* begin Text shown *
Saturday, April 15, 2006

orange alert.

oh no. my left eye really hurts. it started last week but i shrugged it off cuz it wasnt obv and that bad. bt rite nw it really hurts. ive been starin at the mirror for the past 1 hr n my left eye looks redder than the right one. thrs like also a small cut there. also when i put on my specs, my left vision is slightly blur red like as if a thin mist is coverin my eye. f*** up mann. i need my eyes. thrs juz too many things i havent seen yet. damn. wad a waste if i lost sight in one of them. i guess a visit to the doctor is the first thing i wld do when i wake up. im too tired nw. and my eyes are too pain if i keep them open for too long. argh. bless me.

Saturday, March 25, 2006

insomnia.

There's a lifeboat danglin' from string
it's slowly swaying up over my head now
as I jot down the words that'll never be sung
and wait for my headache to numb.

And the wind sounds as if the world's sighin'
and the moon's just a torn fingernail
as the TV flickers and hums by the wall
and I wait for my eyesight to fade

So...so....so...it's so damn slow
So...so....so...it's so damn slow

And the bright-eyed choke on ambition
and the old folks circle their graves
and the young ones are busy destroying their names
and the earth's still just wasting away

I sit and watch the screen for a message
some kind of sign that says we're okay
but the screen stays blank 'til I turn the thing off
and wait for my conscience to break

So...so....so...it's so damn slow
So...so....so...it's so damn slow

And I hope you're learnin' to listen
and I hope you're learnin' to stay
and I hope you find what you're missin'
and I hope that you're makin' your way

And I'm a head case if I don't keep movin'
and my head hurts if I don't sit still
It's an itch that I'll never stop scratchin'
and it's a hole that I'l never quite fill

So...

Monday, March 20, 2006

blah.h blahhhh.

damn. its 1.11am. i'd be in camp in abt 8 hrs. dis whole wk had been hectic. i spent the last few nites either roamin the streets or at some1's hse mahjongin away. had nite cycling with my platoonmates. this clique of us had been rather close since bmt and nw we wld be separated due to the diff vocations. i doubt we wld ever mit up again. ppl say friends come and go.. but true friends leave footprints in yr heart.

dis short 9 wks i spent in bmt made me realise lots abt camaraderie and brotherhood. esp outfield and durin route marches. motivatin pushing one another. enduring the tough times tgt. flashbacks of trgs, tekan sessions rushed thru my head when we threw out jockey caps into the air durin pop. for the 1st time in yrs i felt im a true singaporean. a defender of this nation.

dis whole exp i had in tekong wld be one of the most memorable. and nw tmr marks another phase dat i wld be goign thru. new comrades. and a whole new exp. *yawns. okay. i juz managed to squeeze everythg into my duffer bag/ fieldpack. i seriously wun know wad to expect tmr at sispec but i wld be goign thr with an open mind and a chiongsua attitude. =) nite.

Sunday, March 12, 2006

one step short.
* end Text shown *
* begin Information supplied *
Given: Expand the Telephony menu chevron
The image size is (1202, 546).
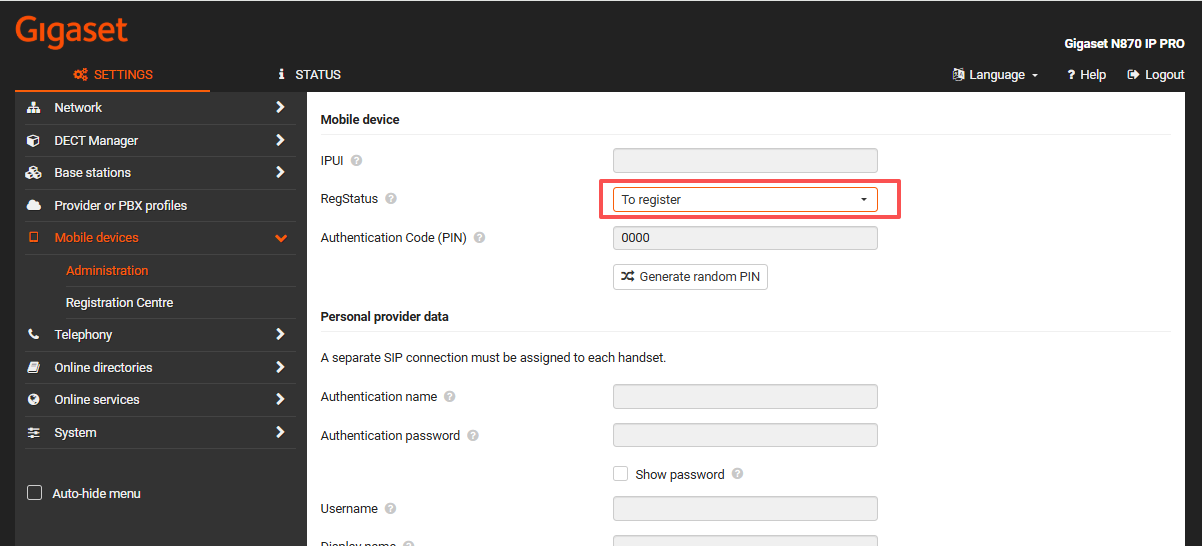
* end Information supplied *
Brief 1:
Retype the blog entries word for word, starting with "dis whole exp" and going on through "attitude. =) nite.".
Brief 2:
Write what comes next in the blog entries, picking up after the last line shown.
This material has no connection to the blog entries.

Exercise answer 1:
dis whole exp i had in tekong wld be one of the most memorable. and nw tmr marks another phase dat i wld be goign thru. new comrades. and a whole new exp. *yawns. okay. i juz managed to squeeze everythg into my duffer bag/ fieldpack. i seriously wun know wad to expect tmr at sispec but i wld be goign thr with an open mind and a chiongsua attitude. =) nite.

Exercise answer 2:
Just a breath away it seems
Feels like worlds apart this day
a few minutes of chatter
it seems u hide yr laughter

Only a breath away it feels
So close yet so far away
thinking of u throughout the nights
i wonder if u do the same

Naught a breath we'll share again
one day i hope u'd change
Just a breath away it seems
dat u'd juz come back to me.

Sunday, February 26, 2006

the final destination.

in death suddenly all thgs become clearer. okie. i shall ramble more tmr. im shagged. totally.

Monday, January 30, 2006

ramblings.

bldy hell. time doesnt seem to pass tt fast when im in camp.
2 more days left b4 i get locked up in some island north-west of s'pore.
without my dear comp and the tv.
without my beanie and my mice.
i cant escape.
barbwires surround me.
surveillence is everywhere.
and security is 24 hrs.
i do wad they tell me.
i eat wad they provide me.
disobedience is a no-no.
cuz it will land u in kranji.
oh mann. when can i ever get out?

Tuesday, January 10, 2006

the fucked up army.

why cant they let us book in on wednesday morning? arseholes. less than 24 hrs and i wld have to report back to tekong. the first three days was rather slack. didnt really do much exercising just many lectures and lots of admin stuff. plus the rain helps too. it will soon get boring after a while. everythg is all about standardisation and discipline. but i guess we wld all get used to it soon. the officers and commanders are all damn bldy vulgar and most smoke. but they are really nice ppl. oh the food there is all catered and it can be really good sometimes. most of the time i cant finished it la. the servings are quite big. sian. im nt lking forward to going back in. they said the xiong trg starts when we all book in. and plus no booking out on the following weekends. 2 week confinement. so the nxt time we wld all return back to civilisation is 21 jan. so let the battle begin. getting my M16 on thurs. =)

Friday, January 06, 2006

the 13th day of christmas.

im all geared up and rdy to go.
to pwn some real life noobs out on the battlefield.
armed with my bagpack and hopefully a gun.
no lvrs are expected and noobs aint welcomed.
unfortunately friendly fire's on and u cant respawn.
armour is minimal and u dun have 100 lives.
so gg to all and may the strongest survive.

7th jan 2006.
the countdown begins.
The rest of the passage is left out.